Как-то раз наша бабушка остановилась посередине комнаты, забыв, куда шла. Мой брат медленно обернулся к нам и посмотрел по очереди каждому в глаза. Затем кивнул, втянул щеки и через плечо сказал бабушке, что она шла наверх. Собиралась что-то поискать у себя в ящике, неужто она забыла?

– Да-да, – ответила бабушка, делая вид, будто все вспомнила, но по ее спине мы видели, что ей отчего-то не по себе. – Собиралась поискать для тебя стирательную резинку, ты же сам просил.

– Карандаш, бабушка, – поправил ее брат.

– Да-да, – сказала бабушка, – карандаш с резинкой.

Мы пошли следом за ней наверх.
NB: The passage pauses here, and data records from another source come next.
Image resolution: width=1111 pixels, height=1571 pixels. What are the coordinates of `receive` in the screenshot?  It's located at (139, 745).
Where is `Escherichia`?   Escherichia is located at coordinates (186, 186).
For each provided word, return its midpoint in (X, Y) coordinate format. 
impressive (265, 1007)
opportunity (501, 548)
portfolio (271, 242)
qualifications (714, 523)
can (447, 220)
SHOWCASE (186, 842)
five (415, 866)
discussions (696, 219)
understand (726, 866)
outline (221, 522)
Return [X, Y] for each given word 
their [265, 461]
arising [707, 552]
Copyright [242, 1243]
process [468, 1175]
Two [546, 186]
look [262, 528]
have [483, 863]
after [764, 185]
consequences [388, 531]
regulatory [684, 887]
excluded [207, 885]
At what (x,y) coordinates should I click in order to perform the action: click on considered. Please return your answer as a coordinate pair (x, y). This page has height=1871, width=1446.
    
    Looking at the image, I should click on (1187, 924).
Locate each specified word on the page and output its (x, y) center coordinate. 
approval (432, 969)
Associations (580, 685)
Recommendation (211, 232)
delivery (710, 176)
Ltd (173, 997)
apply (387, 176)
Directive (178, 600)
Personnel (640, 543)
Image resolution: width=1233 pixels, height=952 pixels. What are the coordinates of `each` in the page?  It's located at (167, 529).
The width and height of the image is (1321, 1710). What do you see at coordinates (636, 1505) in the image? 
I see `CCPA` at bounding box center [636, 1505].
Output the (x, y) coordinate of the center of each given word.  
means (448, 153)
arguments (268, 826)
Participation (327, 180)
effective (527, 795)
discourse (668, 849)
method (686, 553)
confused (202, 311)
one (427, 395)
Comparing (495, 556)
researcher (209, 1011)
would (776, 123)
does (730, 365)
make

Поднявшись до середины лестницы, брат остановился и остановил нас. Поводил в воздухе раскрытыми ладонями, будто выставил перед собой стену.

– Сейчас начнется, – сказал он, убедившись, что бабушка нас не слышит. – Вы, может, ничего не замечаете, а я замечаю. За эту неделю она уже второй раз забывает, куда шла. Ничего особенного, конечно, прошлый раз она шла в переднюю, а сегодня – к себе в комнату, поискать что-то в ящике.

Мы с братьями переглянулись. Мы не знали, что думать. Мы слышали, как бабушка роется в ящике своей тумбочки, и будто даже чувствовали запах этого ящика. И совсем растерялись, потому что запах, казалось, говорил нам, что в мире ничего не изменилось. В бабушке мы не замечали ничего особенного, ничего, что бы вызывало беспокойство.

Мой брат убрал стену из воздуха и приложил руку к уху. Бабушка рылась в ящике. Мы тоже стали прислушиваться и кивать головами, в точности как брат. До нас доносилось металлическое позвякивание и деревянное постукивание, и бабушка бормотала что-то себе под нос. Время от времени в ящик падало какое-нибудь негромкое ругательное слово.

И только когда мой брат пожал плечами и повертел пальцем у виска, мы поняли, что тут что-то не так. Да, вот деревянное постукивание карандашей – их у бабушки в ящике целые завалы. Она подбирала в доме все мелочи, которые лежали не на месте, а это бывали и совершенно новые карандаши, и огрызочки, и карандаши с резинками на конце.

– Ищет и ищет, – сказал брат. – Видите, уже началось.

Вздохнул, собрался идти дальше наверх, но я его задержал.

– Что именно? – спросил я. – Что началось?

Братья все разом обернулись и посмотрели на меня строгим взглядом, который говорил, что я еще мал, слишком мал.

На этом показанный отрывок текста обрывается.